Below are the records; copy each line in them that holds the word "agent".
[Records Boundary: Start]
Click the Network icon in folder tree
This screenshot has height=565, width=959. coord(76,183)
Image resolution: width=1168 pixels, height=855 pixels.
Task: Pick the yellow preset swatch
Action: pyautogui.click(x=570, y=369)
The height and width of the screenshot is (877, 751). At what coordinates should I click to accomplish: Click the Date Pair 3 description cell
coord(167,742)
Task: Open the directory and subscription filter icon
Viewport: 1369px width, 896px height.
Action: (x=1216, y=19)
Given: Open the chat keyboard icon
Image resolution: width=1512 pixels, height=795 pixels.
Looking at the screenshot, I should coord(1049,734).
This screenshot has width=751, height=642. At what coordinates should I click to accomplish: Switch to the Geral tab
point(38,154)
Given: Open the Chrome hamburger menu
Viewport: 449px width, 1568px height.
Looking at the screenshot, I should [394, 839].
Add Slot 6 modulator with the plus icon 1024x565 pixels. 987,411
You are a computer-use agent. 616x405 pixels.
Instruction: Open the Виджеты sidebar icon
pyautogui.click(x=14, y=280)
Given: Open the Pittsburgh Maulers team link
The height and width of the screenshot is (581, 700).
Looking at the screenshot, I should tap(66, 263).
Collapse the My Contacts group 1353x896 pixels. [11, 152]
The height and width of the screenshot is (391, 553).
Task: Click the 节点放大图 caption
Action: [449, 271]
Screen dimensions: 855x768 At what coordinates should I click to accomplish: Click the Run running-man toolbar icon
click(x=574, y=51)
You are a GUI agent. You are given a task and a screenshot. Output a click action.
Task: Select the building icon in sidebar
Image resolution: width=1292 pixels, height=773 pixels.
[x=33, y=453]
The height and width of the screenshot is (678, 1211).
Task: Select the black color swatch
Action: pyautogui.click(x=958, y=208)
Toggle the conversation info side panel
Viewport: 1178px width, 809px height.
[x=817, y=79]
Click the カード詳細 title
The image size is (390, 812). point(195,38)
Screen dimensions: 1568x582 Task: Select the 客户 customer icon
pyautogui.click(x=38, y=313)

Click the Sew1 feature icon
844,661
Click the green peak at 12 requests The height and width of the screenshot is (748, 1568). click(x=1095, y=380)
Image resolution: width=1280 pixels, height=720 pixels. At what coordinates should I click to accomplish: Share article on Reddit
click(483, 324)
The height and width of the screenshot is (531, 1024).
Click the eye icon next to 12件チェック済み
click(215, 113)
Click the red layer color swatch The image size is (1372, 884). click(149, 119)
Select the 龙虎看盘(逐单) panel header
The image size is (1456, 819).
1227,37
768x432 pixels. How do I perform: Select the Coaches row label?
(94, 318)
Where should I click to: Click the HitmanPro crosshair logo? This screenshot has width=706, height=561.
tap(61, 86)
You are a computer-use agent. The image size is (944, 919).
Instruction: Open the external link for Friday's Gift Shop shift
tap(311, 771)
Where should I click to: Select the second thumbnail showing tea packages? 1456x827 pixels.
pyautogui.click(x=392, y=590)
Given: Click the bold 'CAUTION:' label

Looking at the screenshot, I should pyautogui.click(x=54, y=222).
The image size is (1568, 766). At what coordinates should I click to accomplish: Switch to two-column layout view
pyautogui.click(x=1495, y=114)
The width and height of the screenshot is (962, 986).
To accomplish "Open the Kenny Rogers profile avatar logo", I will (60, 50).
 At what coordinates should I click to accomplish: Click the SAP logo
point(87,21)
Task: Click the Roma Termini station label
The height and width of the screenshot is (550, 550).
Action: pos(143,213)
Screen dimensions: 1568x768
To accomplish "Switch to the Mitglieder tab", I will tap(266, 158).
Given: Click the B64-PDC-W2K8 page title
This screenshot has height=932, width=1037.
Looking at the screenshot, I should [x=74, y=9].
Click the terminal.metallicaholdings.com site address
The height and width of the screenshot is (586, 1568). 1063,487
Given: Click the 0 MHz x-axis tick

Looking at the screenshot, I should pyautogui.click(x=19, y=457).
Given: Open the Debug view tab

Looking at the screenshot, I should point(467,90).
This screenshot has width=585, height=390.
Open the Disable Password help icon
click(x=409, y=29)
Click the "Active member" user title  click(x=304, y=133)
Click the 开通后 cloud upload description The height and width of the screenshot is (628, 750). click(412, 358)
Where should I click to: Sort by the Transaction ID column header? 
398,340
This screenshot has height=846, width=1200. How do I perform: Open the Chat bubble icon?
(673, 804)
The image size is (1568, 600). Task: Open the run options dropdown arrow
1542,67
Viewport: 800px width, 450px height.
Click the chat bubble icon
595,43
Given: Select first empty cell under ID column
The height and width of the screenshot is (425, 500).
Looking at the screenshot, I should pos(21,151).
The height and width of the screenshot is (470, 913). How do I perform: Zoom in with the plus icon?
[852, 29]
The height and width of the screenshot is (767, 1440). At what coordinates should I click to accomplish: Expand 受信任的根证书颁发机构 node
[Records Boundary: End]
- **Response to this exercise**
You are a computer-use agent. 616x405 pixels.
You are a GUI agent. You are given a task and a screenshot. Output a click action.
You are a computer-use agent. The image size is (944, 919).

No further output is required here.